So it’s d-day at last and Richard Lochhead has announced that only 5,000 Scottish Farmers have seen any of the EU subsidies to which they are entitled – despite the Scottish Government spending over £200million on the computer system so far and paying out over £1/2million per year for a Delivery Director and similar amounts of money for his management team.
Add to this the fact that the Delivery Director was able to take a percentage cut of workers pay that were allowed to work on the Rural Payments project through his own Agency and the Scottish Government has made some of the senior management on the CAPs project very rich.
Ironically, the worse the project was, the more complicated it was made, the more people needed to work late and work weekends and the more the project failed – the more money these people made.
In other words – they could more than double their money by failing to deliver the project than by delivering it.
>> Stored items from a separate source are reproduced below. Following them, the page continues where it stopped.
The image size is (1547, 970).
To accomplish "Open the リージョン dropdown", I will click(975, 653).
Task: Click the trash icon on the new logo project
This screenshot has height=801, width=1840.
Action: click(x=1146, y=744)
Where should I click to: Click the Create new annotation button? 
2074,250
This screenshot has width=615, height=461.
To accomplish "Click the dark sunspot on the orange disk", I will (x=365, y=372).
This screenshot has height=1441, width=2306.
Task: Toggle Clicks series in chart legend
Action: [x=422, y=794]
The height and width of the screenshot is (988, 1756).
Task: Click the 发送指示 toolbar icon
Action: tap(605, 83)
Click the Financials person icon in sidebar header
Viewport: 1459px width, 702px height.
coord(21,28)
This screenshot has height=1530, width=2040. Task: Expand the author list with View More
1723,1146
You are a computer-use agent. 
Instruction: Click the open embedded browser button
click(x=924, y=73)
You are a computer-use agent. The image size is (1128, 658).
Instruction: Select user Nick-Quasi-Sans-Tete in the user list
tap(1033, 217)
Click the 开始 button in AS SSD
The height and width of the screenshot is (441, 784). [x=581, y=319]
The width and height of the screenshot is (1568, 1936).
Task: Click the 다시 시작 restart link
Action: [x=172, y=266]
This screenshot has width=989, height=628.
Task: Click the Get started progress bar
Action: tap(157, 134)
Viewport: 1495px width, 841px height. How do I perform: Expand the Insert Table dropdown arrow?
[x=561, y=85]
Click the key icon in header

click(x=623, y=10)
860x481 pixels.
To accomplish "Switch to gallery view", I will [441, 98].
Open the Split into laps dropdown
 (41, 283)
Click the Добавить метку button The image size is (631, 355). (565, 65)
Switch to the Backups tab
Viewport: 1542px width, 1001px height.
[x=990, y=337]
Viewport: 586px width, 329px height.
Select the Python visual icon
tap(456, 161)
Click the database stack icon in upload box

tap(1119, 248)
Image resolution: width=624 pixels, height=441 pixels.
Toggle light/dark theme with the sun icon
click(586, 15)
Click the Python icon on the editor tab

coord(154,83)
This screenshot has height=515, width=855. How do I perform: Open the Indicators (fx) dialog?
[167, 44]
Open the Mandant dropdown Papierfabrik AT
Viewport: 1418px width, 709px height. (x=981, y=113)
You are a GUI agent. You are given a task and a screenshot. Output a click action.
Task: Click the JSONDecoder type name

Scottish Government had entered into a contract that rewarded failure.
Unsurprisingly, therefore, the system does not work. The farmers aren’t getting their money and the “team” are “working very hard” (plenty of paid overtime) to fix the mess they created in the first place and coincidentally maximising their profits in the process.
Welcome to the world of Public Sector IT incompetence and rewarding failure.
As for Richard Lockhead’s announcement, he stresses how difficult the system has been because this system represents the biggest CAP reform in a generation and is very complicated.
Well, one can’t help but wonder if Richard Lochhead thinks that getting up in the morning is a complicated task and then there’s the even more complicated task of getting dressed. To be blunt – the CAP reforms are only as difficult as people make them. Yes, there is a large amount of EU regulation with which the Scottish Government has to comply – but once the information has been captured, the processing of that data against EU rules and regulations is a relatively simple task according to industry experts with whom we have spoken.
Indeed the consensus is that those people responsible for designing and delivering this system had more to gain from making the system over-complicated than from making it simple.
“Take changing a light bulb as an example”, one expert told us. “Most people would stand on a chair and simply reach up and remove and replace the lightbulb.”
“Scottish Government’s £200million team would go into the room above the lightbulb that needed changing, remove the furniture, pull up the carpet, pull up the floorboards, punch a hole in the ceiling below, pull the whole light fitting into the room above, change the bulb and then lower the light fitting back through the hole they had made. Then they would leave the whole mess for somebody else to clean up saying that their job was contractually complete, or they would set up a new contract to put everything else back to how it was.”
“The SAF project does not need to be as complicated and unusable as the implementation that has been delivered – and the sooner Richard Lochhead stops making excuses for them the better.”
“In the meantime, the Scottish Farmers are paying the price.”